Chengdu Travel Diary | Jinli-08


This gentleman is painting with sugar, a traditional Chinese art that is simply call sugar painting in Chinese.  The painting can range from very simple to very complicated but most of these vendors at these tourist spots will stick with the simpler but popular Chinese lucky symbols, such as the 12 Chinese zodiac animals.

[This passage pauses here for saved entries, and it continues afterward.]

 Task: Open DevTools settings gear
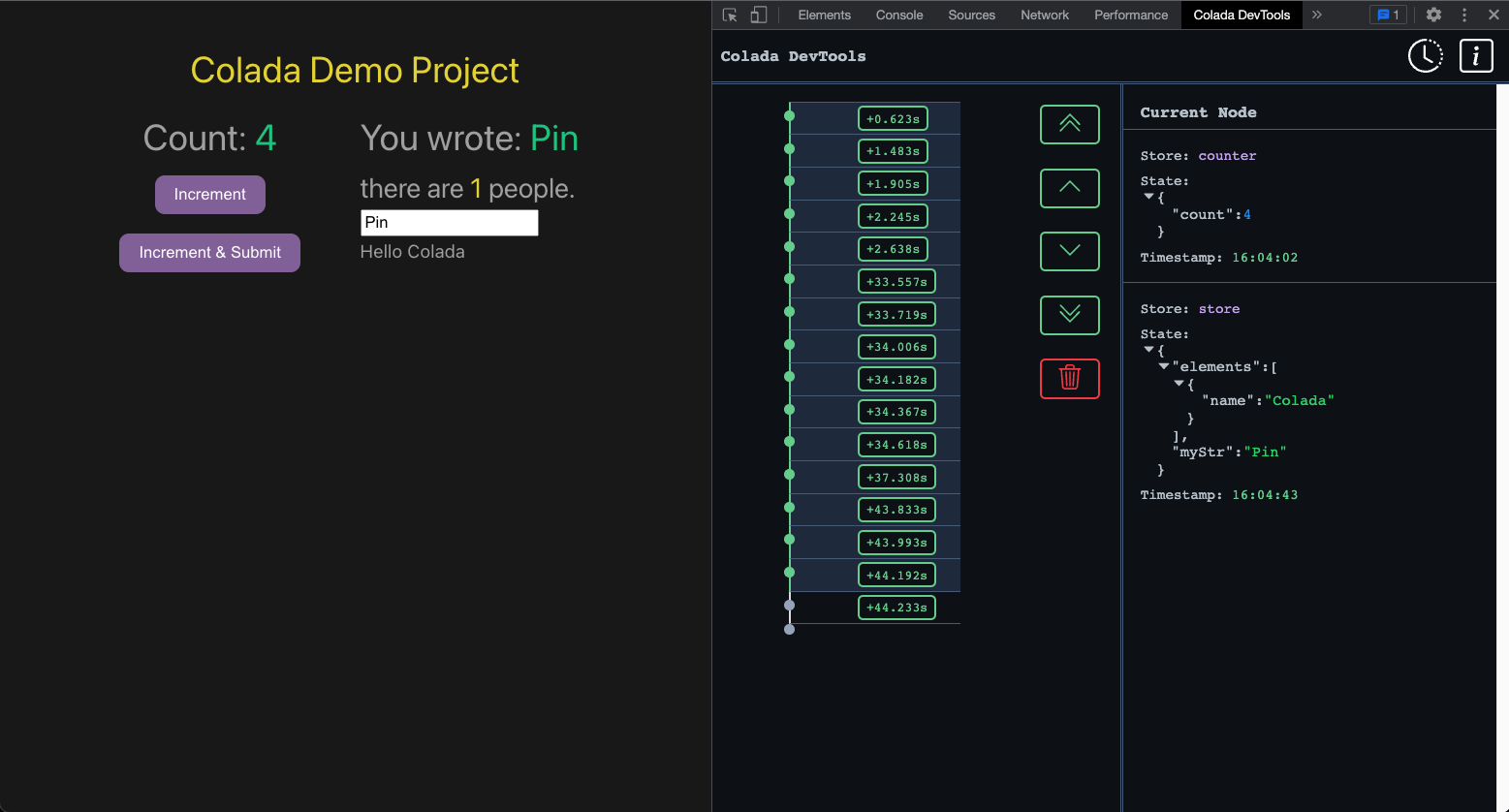1433,15
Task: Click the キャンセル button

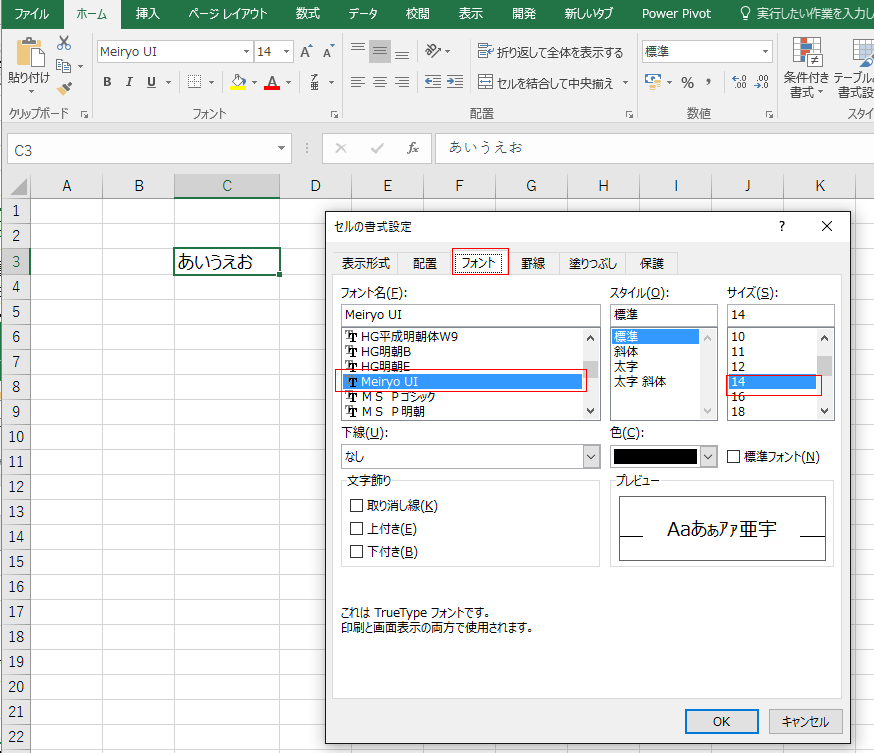Action: pos(805,721)
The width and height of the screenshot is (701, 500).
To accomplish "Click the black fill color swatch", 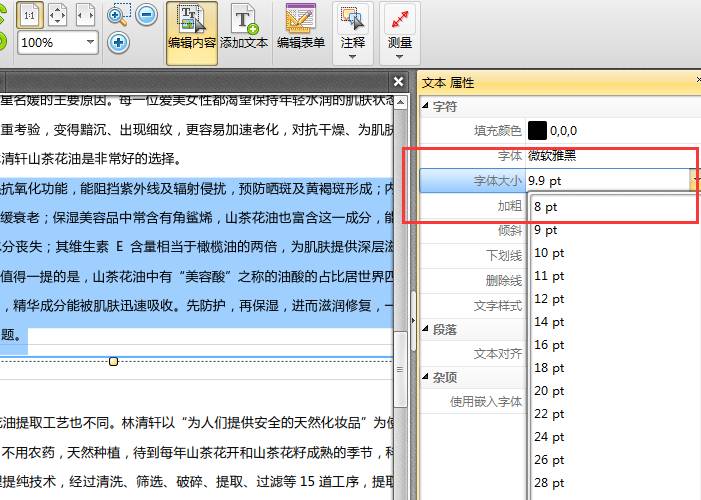I will click(538, 130).
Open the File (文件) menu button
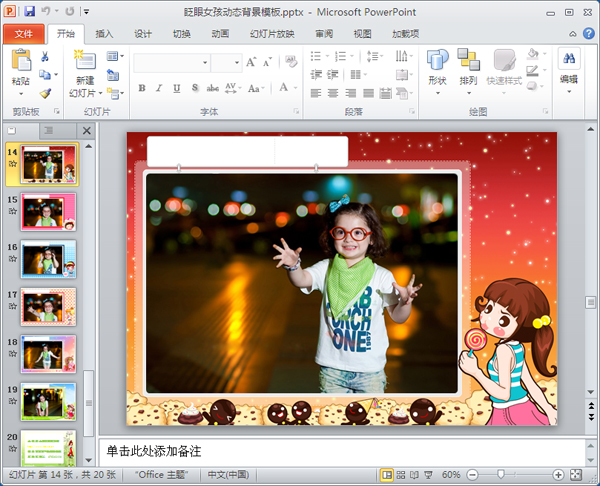This screenshot has height=486, width=600. coord(24,34)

To see what object he will paints for you, you have to first spin the wheel-of-fortune (I call it that, since I don’t have a good translation for it).  Naturally, everybody wants to go for the hardest or the biggest to paint.  Hey, people want to get their money’s worth right?  Nothing’s wrong with that :)

 The Wheel To The Prize

This is the wheel-of-fortune I was talking about.  It will decide what kind of sugar painting you will get.  It’s 5 yuan per turn (soooo cheap!!), candy included.  The Chinese writing below the the price says “half turn does not count”, so everybody will have to really spin the wheel, no cheating allow :) Of course, if you are a pretty lady, you have a very good chance to have him paints you whatever you want.  Too bad I am not even a lady . . . Not that I am complaining . . . But I really want that dragon!!

Drawing With Sugar

 So basically, he melts the sugar and start drawing on a stone plate with a small spoon while the sugar is still hot and in liquid form.  The sugar consist of a mix of different type of sugars, recipe is family secret, thus not reveal, of course, so typical of the Chinese :)  The drawing part is really hard to do because he has to be fast and accurate, and of course, he has to know how to draw as well.  Wow, talk about hand eye coordination!

Most sugar painting master in these tourist spots in Chengdu will only draws simpler items, this gentleman here is no exception.  I got a Chinese Broad Sword from him.  Did I mention I want the dragon?

The whole process of painting with sugar is very brief.  He must completes the whole drawing in one try and before the hot sugar gets cold.  He only got one chance at this, if anything goes wrong in between, the whole painting is ruin and he will have to start over.  However, even though the painting is ruin, the sugar is still good for eating.  Hmmm . . . I wonder what they do with those sugar?  Deep thought . . . .

Focus focus, even though there are a lot of people around me, a lot of people taking my picture, but I must focus, I must hold my laugh, focus focus . . .

As soon as the warm sugar cools down, you can pick the whole thing up and hold it in your hand, how cool is that?  Once you are done admiring the painting, you can start eating it.  Seriously, you can really eat this, it’s totally safe, I am not kidding.

I have a hard time eating it because it is so pretty and the guy put in so much work on it.  While I am still admiring, my wife came over, without warning, snap it in half, and starts chowing down this used-to-be amazing sugar art a moment ago.  What a heart breaking moment!  Oh well, what’s done is done, so I join in.  They actually tasted pretty good, yum…

The master is tired.  Can’t blame him, after working whole day, it’s time to stretch and relax.  I wonder how many sugar painting he has to draw in a day.  Drawing these painting must be high stress and bad for health.  He can’t even relax when he is taking a breather, tourist see this as a great Kodak moment and snap away.  I wonder how many times his photo is being taken in a day, must be countless.  Obviously, I am guilty of this as well . . . This is a hard job, poor guy.